Uso per l’ennesima volta il blog a scopi personali – per cos’altro dovrei usarlo visto che è il mio? – mi sa che lo devo scrivere da qualche parte e in bella vista. Certe cose sembrano così ovvie e invece…
Mando un saluto ai quattro elicotteri che da ieri sera alle sette e mezza volteggiano ininterrottamente nel cielo sopra casa mia (ma il carburante non gli finisce mai? I potenti mezzi americani… Sì perché Obama, pure se ancora non arriva, comunque c’entra, lo sanno tutti) e mi salutano con il loro musicale vorticare di eliche che ha fatto felicissima compagnia alla mia notte solitaria in casetta. Non quella di Amici di Maria De Filippi che, rinfrescata della foglia di palma agitata dallo schiavo Garrison, che con l’altra mano intanto si copre i gingilli di famiglia, starà pensando alle proclamazioni per la prossima stagione imperiale di Uomini e Donne, ma quella di legno che ha fatto costruire mia madre, che non ha intenzione di rientrare a dormire in casa per i prossimi trent’anni.
Uh, eccoli che ripassano. Quando trascorri ore ed ore assieme a qualcuno, quando con costui ci condividi tutto, persino la notte, non può che stabilirsi fra voi un rapporto privilegiato. Non può che essere un’amicizia senza precedenti quella che lega me agli elicotteri. Salutate i miei amici, fate tutti ciao ciao con la manina, su! Pure Iker li saluta abbaiando di infinita gioia coi denti che colano bava. Se solo potesse, li sgretolerebbe fra le fauci, come lo squalo del film fa con la barca dei giovani avventurieri, tra cui il figlio dello sceriffo dell’isola di Amity che, alla fine, lo sopprimerà mi pare facendogli prendere la scossa o facendolo esplodere, non ricordo. Nel frattempo il mio cane si dedica all’inseguimento delle vespe che, strafregandosene del G8, sono tornate, fedeli come ogni anno, in villeggiatura nella mia siepe e che, l’anno scorso, gli hanno fatto ricordare l’estate pungendolo sul muso e facendogli venire un labbrone grosso come un cocomero.

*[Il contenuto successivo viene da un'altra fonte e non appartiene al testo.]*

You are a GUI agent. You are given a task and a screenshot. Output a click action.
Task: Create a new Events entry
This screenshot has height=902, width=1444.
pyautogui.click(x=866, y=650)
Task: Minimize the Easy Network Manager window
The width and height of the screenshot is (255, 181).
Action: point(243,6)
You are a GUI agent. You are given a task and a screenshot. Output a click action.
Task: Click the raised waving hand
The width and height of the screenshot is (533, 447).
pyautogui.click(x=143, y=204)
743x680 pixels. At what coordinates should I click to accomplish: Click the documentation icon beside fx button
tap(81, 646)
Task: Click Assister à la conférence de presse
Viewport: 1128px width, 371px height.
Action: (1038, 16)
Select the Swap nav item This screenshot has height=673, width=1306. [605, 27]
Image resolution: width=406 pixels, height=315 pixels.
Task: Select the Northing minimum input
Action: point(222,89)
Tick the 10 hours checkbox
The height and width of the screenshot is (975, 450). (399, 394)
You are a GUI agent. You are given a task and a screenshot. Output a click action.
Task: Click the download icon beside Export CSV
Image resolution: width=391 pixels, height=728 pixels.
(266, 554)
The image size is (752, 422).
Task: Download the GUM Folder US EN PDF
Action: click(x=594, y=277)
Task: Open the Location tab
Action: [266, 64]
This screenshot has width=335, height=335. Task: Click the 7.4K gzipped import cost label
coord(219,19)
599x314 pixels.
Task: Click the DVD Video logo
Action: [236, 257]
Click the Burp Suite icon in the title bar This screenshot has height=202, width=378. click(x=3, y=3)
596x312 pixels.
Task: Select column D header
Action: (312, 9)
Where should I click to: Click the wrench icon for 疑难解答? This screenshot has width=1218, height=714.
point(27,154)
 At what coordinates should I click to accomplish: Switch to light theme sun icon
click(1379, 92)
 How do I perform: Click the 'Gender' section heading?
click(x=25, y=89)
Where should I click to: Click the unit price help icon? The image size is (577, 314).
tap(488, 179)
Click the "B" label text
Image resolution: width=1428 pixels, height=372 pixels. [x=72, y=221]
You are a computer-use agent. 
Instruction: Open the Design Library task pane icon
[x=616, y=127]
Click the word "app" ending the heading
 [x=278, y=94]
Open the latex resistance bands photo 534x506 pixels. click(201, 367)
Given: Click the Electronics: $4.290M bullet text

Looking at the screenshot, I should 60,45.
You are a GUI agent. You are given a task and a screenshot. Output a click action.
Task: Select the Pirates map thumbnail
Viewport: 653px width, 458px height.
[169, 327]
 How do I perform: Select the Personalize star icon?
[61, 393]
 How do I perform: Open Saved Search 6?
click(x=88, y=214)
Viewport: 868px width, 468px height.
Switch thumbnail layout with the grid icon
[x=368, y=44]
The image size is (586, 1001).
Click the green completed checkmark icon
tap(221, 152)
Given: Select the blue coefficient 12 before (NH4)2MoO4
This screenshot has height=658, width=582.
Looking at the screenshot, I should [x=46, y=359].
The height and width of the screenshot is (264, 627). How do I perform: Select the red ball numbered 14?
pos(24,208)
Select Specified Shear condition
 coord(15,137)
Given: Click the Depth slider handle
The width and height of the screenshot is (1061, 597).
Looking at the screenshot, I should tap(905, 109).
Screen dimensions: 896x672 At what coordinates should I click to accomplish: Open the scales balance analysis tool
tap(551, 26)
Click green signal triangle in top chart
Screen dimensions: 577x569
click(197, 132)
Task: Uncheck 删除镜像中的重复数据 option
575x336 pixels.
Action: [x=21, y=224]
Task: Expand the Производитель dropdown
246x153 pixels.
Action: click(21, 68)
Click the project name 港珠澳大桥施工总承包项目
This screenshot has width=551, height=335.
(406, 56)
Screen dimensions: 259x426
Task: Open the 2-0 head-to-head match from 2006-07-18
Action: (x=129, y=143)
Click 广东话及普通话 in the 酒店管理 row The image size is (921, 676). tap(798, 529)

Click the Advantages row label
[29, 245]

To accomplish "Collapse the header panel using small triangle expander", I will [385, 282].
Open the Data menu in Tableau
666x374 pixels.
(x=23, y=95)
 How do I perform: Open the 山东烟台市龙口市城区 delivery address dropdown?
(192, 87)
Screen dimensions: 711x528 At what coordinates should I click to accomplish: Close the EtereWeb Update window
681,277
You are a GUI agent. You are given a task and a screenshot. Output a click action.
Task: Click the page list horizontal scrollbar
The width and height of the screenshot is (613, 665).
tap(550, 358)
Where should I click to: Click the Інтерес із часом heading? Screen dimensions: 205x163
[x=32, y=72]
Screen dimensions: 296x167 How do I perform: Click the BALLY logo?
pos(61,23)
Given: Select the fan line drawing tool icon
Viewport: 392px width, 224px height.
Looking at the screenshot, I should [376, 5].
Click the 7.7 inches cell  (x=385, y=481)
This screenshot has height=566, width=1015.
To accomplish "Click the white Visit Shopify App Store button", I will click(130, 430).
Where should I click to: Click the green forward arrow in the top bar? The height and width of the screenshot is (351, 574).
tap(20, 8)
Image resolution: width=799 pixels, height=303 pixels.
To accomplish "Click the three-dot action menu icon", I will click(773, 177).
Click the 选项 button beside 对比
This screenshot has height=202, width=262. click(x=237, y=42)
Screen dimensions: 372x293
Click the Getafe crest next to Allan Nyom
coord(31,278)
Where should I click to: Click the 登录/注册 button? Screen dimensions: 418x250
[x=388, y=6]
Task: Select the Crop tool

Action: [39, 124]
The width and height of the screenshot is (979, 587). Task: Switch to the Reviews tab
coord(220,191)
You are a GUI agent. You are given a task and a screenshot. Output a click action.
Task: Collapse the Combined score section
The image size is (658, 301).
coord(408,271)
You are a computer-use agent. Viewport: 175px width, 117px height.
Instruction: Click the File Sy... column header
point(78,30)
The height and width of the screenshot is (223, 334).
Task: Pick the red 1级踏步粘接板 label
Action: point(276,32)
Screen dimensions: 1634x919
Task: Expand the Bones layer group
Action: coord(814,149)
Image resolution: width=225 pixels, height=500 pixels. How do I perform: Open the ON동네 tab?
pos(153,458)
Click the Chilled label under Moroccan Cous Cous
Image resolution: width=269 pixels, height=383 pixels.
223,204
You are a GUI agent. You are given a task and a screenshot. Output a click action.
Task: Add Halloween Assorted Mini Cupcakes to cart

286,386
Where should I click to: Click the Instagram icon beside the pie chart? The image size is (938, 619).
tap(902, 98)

Io sono due giorni che non esco di casa. Non che non possa farlo, è che mi rompe oltremodo sottostare a questo regime militarizzato. Che poi non è che fuori ci sia molto da fare, diciamocelo. L’unico posto dove si può andare a passare un po’ di tempo resta il CC L’Aquilone. Per il resto le attività commerciali provano ad organizzarsi sparpagliando container e casette di legno per le zone libere della città. Per scoprire dov’è andato a finire quel locale piuttosto che quell’altro, sempre se è andato a finire da qualche parte, bisogna affidarsi al passaparola o ai cartelli di carta attaccati con lo scotch ai pali della luce.
Ieri notte, a tre mesi esatti dalla calamità, c’è stata una fiaccolata partita dal Castello a mezzanotte e conclusasi alle 3.32 esatte, ora in cui sono state commemorate le trecento vittime del sisma. Hanno partecipato oltre quattromila persone partite da tutta Italia con autobus organizzati. Sembrerò impopolare, forse anche giustamente, però nutro un lieve fastidio al pensiero che della gente parta da chissà dove per venire in gita a camminare i luoghi distrutti, ora che le immagini delle macerie e delle chiese in pezzi continuano a fare il giro del mondo, e a commemorare, con una luce fra le mani, persone che neanche conoscevano. La stessa gente che fino a tre mesi fa di L’Aquila ne ignorava l’esistenza. Della sua storia, delle novantanove piazze, fontane e chiese che le avevano fatto guadagnare il nome di città del 99. Quella di ieri sera doveva restare la fiaccolata degli aquilani. Di chi quelle strade le ha camminate per anni. Di chi assieme alle proprie case e a quelle dei suoi amici ha visto crollare i luoghi che hanno segnato i momenti del suo passato, che ora fanno da sfondo alle foto più belle, negli album. Agli amori, alle litigate e alle feste a scuola. Alle passeggiate in centro con la pizza di Trippitelli coi chicchi di sale grossi, mentre in classe la professoressa di Latino interrogava a manetta. Per quanto sia apprezzabile il gesto di volerci essere, cosa c’entravano tutti gli altri?